RY 's Blog

## YOLO - From Configuration File to Convolutional Layers

2019-05-08

Let’s firstly see how Darknet construct a neural network. See at detector.c test_detector function, it construct a network by parsing the xxx.cfg file and xxx.weights file. In my case, they are yolo3-tiny.cfg and yolo3-tiny.weights

I am trying to understand Darknet source code that implements YOLO algorithm. First, I run the detector.

## Parse the argumenets

In main function, it goes to function test_detector according to the first argumentdetect.

Here is the architecture of neural network defined by yolov3-tiny.cfg

Now, let’s see how Darknet construct a nerual network. See detector.c test_detector function, it construct a network by parsing the xxx.cfg file and xxx.weights file. In my case, they are yolo3-tiny.cfg and yolo3-tiny.weights

## Parse the configuration file

### Sections in the file

The code to parse the yolo.cfg file is here:

for exmaple:

#### [net]

In section ‘[net]’, batch=1 is a option stored in kvp(option_list.c line 70) structure. Its key is batch, value is 1. Then this kvp object will be inserted into a node list (see it at option_list.c line76 & list.c line 40).
After parsing the yolo3-tiny.cfg file, We will get a section list; its size is 25. Because there are 25 \’[\’ tags in yolo3-tiny.cfg

In parse_network_cfg function, it parses the [net] section to get the params for the whole network.

#### [convolutional]

Then parse the different sections.

For the first [convolutional] section in the yolo3-tiny.cfg as follow, the darknet will construct a convolutional_layer using thess params (see function parse_convolutional in parse.c and function make_convolutional_layer in convolutional_layer.c)

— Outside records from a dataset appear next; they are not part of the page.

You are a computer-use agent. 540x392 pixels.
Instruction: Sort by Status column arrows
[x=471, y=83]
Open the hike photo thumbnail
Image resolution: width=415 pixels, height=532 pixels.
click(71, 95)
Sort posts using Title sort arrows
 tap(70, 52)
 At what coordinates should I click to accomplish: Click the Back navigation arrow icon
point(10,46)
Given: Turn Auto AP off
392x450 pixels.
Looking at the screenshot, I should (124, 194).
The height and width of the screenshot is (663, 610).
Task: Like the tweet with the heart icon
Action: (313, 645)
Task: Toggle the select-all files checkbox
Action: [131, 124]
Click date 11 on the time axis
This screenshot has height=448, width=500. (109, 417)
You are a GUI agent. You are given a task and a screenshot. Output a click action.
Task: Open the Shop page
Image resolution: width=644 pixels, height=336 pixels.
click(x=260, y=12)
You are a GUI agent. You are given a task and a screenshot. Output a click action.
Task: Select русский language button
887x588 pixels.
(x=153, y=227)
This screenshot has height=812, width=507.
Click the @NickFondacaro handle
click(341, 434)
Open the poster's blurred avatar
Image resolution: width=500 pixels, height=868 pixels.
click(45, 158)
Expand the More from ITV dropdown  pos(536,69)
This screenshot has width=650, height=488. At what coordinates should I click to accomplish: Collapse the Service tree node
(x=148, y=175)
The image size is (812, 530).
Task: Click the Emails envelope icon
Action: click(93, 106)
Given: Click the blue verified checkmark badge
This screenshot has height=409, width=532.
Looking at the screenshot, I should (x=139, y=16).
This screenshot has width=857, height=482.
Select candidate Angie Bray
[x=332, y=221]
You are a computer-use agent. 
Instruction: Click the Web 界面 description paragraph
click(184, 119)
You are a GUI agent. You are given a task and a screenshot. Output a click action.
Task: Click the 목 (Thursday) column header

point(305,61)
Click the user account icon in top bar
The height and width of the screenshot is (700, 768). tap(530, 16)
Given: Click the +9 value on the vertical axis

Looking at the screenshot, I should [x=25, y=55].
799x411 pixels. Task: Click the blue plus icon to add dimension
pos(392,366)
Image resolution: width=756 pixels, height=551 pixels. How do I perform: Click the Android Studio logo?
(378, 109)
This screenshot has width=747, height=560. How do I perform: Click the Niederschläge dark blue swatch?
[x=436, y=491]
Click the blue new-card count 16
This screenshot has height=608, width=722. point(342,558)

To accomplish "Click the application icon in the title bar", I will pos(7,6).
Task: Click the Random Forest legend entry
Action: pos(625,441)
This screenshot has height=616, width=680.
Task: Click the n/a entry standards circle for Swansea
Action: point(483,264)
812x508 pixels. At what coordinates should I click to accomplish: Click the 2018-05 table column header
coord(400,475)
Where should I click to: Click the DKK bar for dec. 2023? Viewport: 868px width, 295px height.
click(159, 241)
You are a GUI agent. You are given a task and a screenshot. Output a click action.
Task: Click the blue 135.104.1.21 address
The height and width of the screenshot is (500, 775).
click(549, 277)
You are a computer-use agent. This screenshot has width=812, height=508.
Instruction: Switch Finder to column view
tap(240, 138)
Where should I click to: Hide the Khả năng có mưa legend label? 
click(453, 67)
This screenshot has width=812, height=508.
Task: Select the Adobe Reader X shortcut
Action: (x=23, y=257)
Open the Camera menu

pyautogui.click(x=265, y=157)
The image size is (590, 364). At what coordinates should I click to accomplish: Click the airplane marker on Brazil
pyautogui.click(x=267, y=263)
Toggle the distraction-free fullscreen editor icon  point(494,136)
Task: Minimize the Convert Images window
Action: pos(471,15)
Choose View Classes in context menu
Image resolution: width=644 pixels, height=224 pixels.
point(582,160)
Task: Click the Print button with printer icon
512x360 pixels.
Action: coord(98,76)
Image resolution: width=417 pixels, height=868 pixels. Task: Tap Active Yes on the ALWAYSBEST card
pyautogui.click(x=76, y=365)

In this layer, there are 16 filters; the size of each filter is 3X3Xnum_channel; what is num_channel? well, the number of channels in a filter must match the number of channels in input volume, so here num_channel is equal to 3. The stride value for filters is 1, padding value is 1.

Let’s see how darknet calculate the output size of convolutional_layer by the input size(l.h) and filter params (l.size, l.pad, l.stride). There is a formula that shows how size of input volume relates to the one of output volume

As for yolo3-tiny.cfg, for this first convolutional_layer, its input size is 416 x 416 and channel is 3. So its ouput height is (416+2x1 - 3)/1 + 1 = 416, its output width is 416 too. What about its output channel? It equals to the number of filters (16).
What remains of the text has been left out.